# Puppy Pricing



## MN GSD Fan (Nov 10, 2012)

Hello, my fiance and I are looking for a GSD puppy to add to our home. It is just us and our current 9 year old female GSD. Like most people we want a beautiful, healthy, confident, and well tempered GSD. We went to a breeder today and they were pushing us towards $5000 dogs which were beautiful dogs, but more than we wanted to spend for a family dog. What can we expect to pay for a GSD puppy? We were hoping to find dogs under $2000 if possible....are we still able to get a high quality dog in this price range? We will not be showing or breeding these dogs...just want a good puppy for us to enjoy as part of the family. Thanks for you help.


----------



## robk (Jun 16, 2011)

For a puppy you can find awesome choices for under $2000. Especially if you are looking at working lines. Show lines might be a little more. Now if you want a finished adult dog, then you can expect to pay more. I say keep looking, especially if they were trying to "push" you towards any particular dog. Good breeders often sell out their litters very fast and will not "push" you into buying anything.


----------



## GsdLoverr729 (Jun 20, 2010)

I've seen a lot of working line pups for under $1200-1600 who are top quality and come from AMAZING breeders! I've also seen a couple of showline pups from good breeders for $1300-2000, depending on the quality of the pup (pet, show, sport). Most showline dogs I've seen have been more in the $2500-4500 range though, depending on pedigree, quality, the breeder, if they're older and trained, etc.

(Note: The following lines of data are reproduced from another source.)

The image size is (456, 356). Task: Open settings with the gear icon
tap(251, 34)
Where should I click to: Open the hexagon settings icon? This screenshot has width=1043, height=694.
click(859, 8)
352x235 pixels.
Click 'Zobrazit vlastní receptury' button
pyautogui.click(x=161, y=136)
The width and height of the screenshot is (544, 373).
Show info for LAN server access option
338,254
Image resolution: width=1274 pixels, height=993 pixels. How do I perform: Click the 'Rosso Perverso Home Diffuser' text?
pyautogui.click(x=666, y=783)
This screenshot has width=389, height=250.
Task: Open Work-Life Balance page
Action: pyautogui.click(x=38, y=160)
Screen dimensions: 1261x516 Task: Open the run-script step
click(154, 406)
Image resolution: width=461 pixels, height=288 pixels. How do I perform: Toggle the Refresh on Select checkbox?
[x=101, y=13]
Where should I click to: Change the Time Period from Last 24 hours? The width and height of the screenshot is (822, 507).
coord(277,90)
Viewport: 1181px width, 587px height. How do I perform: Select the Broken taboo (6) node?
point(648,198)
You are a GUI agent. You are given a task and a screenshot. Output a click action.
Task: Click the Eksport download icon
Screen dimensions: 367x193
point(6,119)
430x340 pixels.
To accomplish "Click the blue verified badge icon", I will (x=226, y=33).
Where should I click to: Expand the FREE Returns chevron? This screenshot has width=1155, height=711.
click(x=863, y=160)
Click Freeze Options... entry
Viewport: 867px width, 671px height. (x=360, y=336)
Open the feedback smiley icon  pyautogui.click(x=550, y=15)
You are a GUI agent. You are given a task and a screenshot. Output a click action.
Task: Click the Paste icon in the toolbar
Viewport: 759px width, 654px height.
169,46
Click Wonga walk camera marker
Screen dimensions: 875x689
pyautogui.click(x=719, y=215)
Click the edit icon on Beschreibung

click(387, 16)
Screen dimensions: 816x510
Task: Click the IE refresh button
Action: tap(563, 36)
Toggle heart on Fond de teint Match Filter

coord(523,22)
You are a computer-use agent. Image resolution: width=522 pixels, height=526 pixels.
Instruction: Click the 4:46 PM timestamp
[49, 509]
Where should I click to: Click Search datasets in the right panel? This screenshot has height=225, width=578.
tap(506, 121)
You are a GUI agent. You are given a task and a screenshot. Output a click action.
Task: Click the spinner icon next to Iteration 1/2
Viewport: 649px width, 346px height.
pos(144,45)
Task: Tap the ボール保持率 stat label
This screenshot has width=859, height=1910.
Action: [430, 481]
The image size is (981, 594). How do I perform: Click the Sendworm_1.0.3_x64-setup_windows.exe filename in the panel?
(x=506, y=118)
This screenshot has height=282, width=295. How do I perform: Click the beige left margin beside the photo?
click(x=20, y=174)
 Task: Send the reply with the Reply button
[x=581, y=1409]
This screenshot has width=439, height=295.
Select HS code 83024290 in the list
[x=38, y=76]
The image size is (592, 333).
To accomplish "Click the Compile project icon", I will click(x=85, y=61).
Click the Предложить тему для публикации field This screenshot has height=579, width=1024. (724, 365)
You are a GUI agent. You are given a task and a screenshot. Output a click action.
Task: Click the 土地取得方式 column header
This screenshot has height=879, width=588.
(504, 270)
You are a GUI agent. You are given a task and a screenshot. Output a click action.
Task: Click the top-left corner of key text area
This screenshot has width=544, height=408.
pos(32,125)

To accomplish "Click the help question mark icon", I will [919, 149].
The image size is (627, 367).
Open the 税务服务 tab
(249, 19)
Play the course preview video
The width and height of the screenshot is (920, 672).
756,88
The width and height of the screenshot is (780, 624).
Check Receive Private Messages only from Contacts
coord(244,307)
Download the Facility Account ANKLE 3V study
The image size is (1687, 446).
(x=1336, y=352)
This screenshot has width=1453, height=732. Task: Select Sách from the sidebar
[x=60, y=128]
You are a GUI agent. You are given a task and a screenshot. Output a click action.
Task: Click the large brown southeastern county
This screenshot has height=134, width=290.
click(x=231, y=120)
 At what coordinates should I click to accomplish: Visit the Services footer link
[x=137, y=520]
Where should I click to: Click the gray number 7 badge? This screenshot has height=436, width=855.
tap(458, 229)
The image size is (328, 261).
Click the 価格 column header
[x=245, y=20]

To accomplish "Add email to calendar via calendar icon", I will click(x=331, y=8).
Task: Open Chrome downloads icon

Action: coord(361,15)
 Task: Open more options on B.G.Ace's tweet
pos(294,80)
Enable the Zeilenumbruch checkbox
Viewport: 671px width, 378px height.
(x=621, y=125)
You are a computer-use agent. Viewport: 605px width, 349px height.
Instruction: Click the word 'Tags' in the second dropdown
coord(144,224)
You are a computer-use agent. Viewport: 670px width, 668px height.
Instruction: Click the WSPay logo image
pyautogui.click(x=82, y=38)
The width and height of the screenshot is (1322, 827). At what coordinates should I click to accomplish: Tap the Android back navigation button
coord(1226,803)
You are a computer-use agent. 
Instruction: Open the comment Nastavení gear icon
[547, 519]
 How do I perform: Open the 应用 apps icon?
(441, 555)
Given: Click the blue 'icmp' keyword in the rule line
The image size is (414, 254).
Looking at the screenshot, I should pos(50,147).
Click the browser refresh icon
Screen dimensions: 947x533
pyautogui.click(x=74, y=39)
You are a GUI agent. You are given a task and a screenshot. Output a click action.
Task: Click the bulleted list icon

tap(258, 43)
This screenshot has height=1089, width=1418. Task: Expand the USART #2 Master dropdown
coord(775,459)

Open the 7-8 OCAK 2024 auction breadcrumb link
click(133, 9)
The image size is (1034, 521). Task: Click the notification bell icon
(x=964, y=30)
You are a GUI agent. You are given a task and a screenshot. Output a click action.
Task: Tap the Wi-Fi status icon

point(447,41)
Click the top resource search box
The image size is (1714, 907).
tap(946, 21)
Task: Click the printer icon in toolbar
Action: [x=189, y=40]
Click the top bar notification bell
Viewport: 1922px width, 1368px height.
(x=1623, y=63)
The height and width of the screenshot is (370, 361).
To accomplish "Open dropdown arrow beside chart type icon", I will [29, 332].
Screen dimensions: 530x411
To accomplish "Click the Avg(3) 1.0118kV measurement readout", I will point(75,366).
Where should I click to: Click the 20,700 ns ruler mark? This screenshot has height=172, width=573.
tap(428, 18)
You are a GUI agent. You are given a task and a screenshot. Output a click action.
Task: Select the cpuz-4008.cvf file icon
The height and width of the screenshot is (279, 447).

I agree with Rob. A good breeder won't be pushy about getting you to buy. They are fully confident in their dogs and will even point you in the direction of other breeders if they feel that the other person would have a dog more suiting to you.


----------



## KatsMuse (Jun 5, 2012)

OMG! Run! 
There are a lot of good reputable breeders , that have great dogs, for much less. ( Some are on this on this site). If you want references, say so. We will all pitch in and PM you with great breeders for you to talk to. 

They also have beautiful dogs and can match with you with a dog that fits your needs...and price range.
Kat


----------



## Lucy Dog (Aug 10, 2008)

$5000 is just absurd for an untrained 8 week old puppy. There's plenty out there between $1000-$2000.


----------



## bocron (Mar 15, 2009)

The going rate in my area is $1200-$2200 for a working line pup and about $1500-$2500 for a Showline pup. I'm talking about breeders that I am knowledgeable about and would recommend to someone.


----------



## DJ15026 (Nov 9, 2012)

You defintely can get a quality pet for under $2,000 from a reputable breeder. Stay away from those $5,000 puppies. Where are you located? I belong to the parent club; perhaps I can steer you to a good breeder.


----------



## wolfstraum (May 2, 2003)

I don't like the phrase "pet quality" as it has undertones of "lesser quality".....

that being said - many breeders price all pups the same.....the potential is there and it is up to the owner to make of the pup what they want!!! Good reputable breeders still have pups available for $1500-$2000 from titled parents, with good credentials and production records! I have seen some working line pups at $2500 with no better credentials, but these are more commercial breeders who just import females with litters in utereo....and have revolving doors.....

Find a breeder who treats you as an intelligent person, who knows their own dogs as individuals - not as a recitation of the dog's ancestor's accomplishments, and who is not a big business.

Good luck!

Lee


----------



## Speedy2662 (May 27, 2012)

I got my border collie for 200 pounds and he's very healthy and well... Here in UK you can find a great GSD puppy for about 500£, I dunno where you live though.


Sent from my iPhone using Petguide.com Free App


----------



## FlyAway (Jul 17, 2012)

Speedy2662 said:


> I got my border collie for 200 pounds and he's very healthy and well... Here in UK you can find a great GSD puppy for about 500£, I dunno where you live though.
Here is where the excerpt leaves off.